15 Soweit die Revisionswerberin die Auffassung vertritt, dass § 323 Abs. 29 BAO insbesondere gegen Art. 47 Abs. 2 GRC verstößt, ist darauf zu verweisen, dass die von dieser Bestimmung garantierten Rechte als verfassungsgesetzlich gewährleistete Rechte Prüfungsmaßstab in Verfahren vor dem Verfassungsgerichtshof sind (vgl. dazu das Erkenntnis des Verfassungsgerichtshofes vom 14. März 2012, U 466/11 ua, VfSlg 19632) und der Verfassungsgerichtshof die Behandlung der diesbezüglich an ihn gerichteten Beschwerde mit Beschluss vom 20. November 2014, E 656/2014-8, abgelehnt hat. In der mit der Beschwerde an den Verfassungsgerichtshof im Wesentlichen gleichlautenden Revision werden keine neuen Argumente dafür vorgebracht, weshalb § 323 Abs. 29 BAO gegen Art. 47 GRC verstoßen sollte. Vor diesem Hintergrund sind auch beim Verwaltungsgerichtshof keine Bedenken entstanden, dass die in Rede stehende Übergangsbestimmung nicht mit Art. 47 GRC vereinbar wäre.
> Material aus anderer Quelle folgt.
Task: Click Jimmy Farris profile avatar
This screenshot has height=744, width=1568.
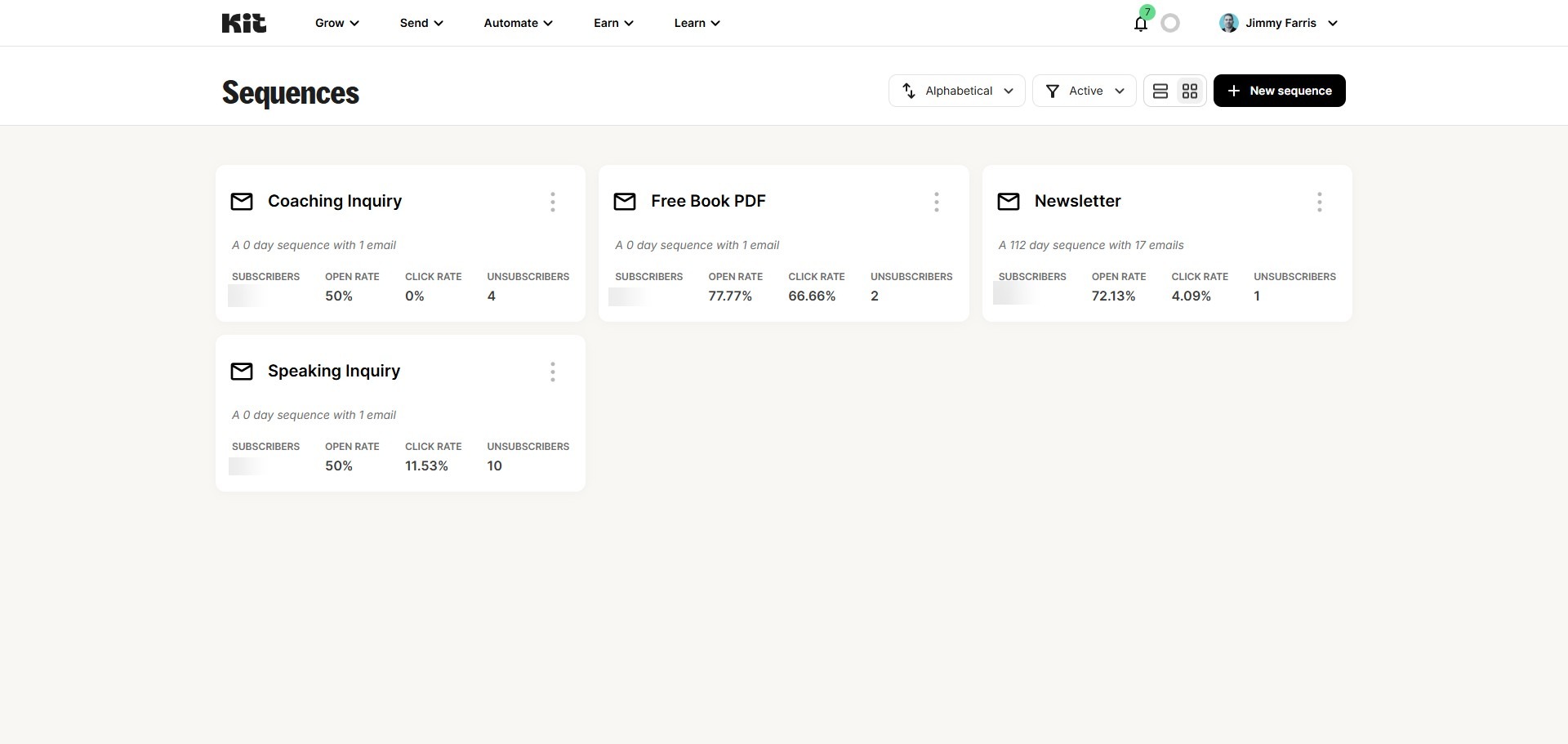Action: point(1228,23)
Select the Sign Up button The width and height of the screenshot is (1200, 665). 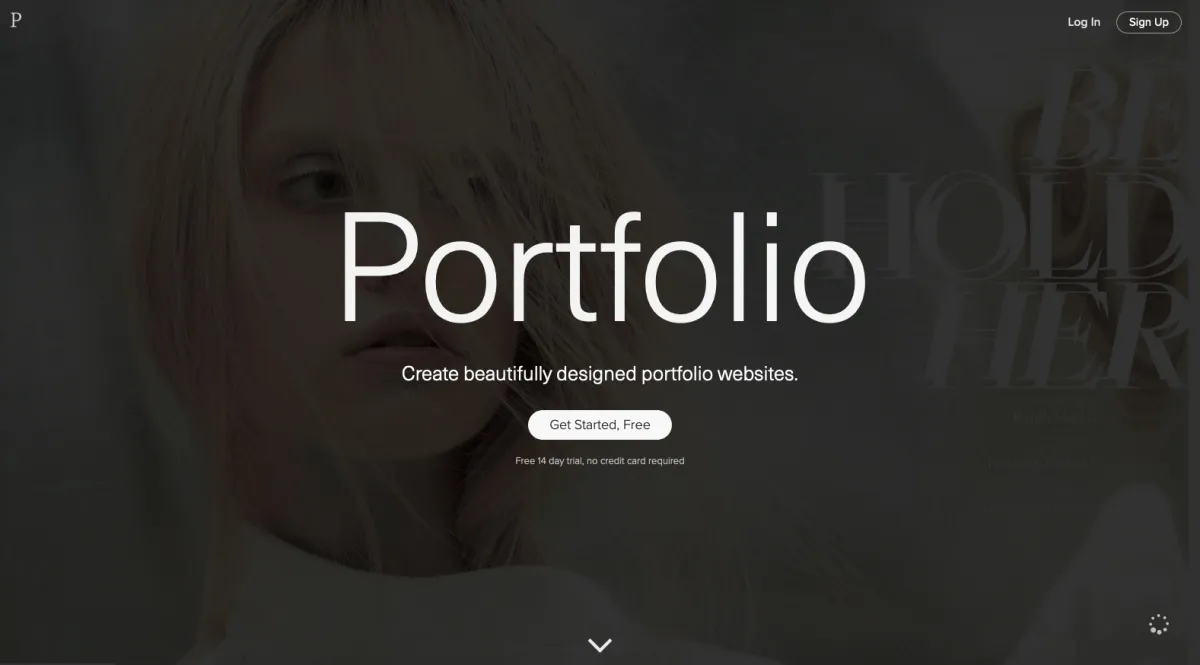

16 Im Übrigen kommt die Rechtsprechung des EuGH zur Mehrwertsteuer, wonach unter Verstoß gegen das Unionsrecht erhobene Steuerbeträge zuzüglich Zinsen zu erstatten sind (vgl. z.B. das Urteil vom 19. Juli 2012, C-591/10 , Littlewoods Retail Ltd u.a., Rn 24 ff, mwN) nicht zum Tragen, weil das Finanzamt und ihm folgend der unabhängige Finanzsenat in unbedenklicher Beweiswürdigung vom Vorliegen einer missbräuchlichen Rechnungslegung ausgegangen sind (vgl. dazu den Ablehnungsbeschluss des Verwaltungsgerichtshofes vom 21. September 2016, 2013/13/0040). Die gemäß § 11 Abs. 14 UStG 1994 kraft Rechnungslegung geschuldete Umsatzsteuer wurde nicht unter Verstoß gegen das Unionsrecht erhoben (vgl. dazu z. B. Ruppe/Achatz, UStG4, § 11 Rz 142).

17 Da schon der Inhalt der Revision erkennen lässt, dass die behauptete Rechtsverletzung nicht vorliegt, war sie gemäß § 35 Abs. 1 VwGG ohne weiteres Verfahren in nichtöffentlicher Sitzung als unbegründet abzuweisen.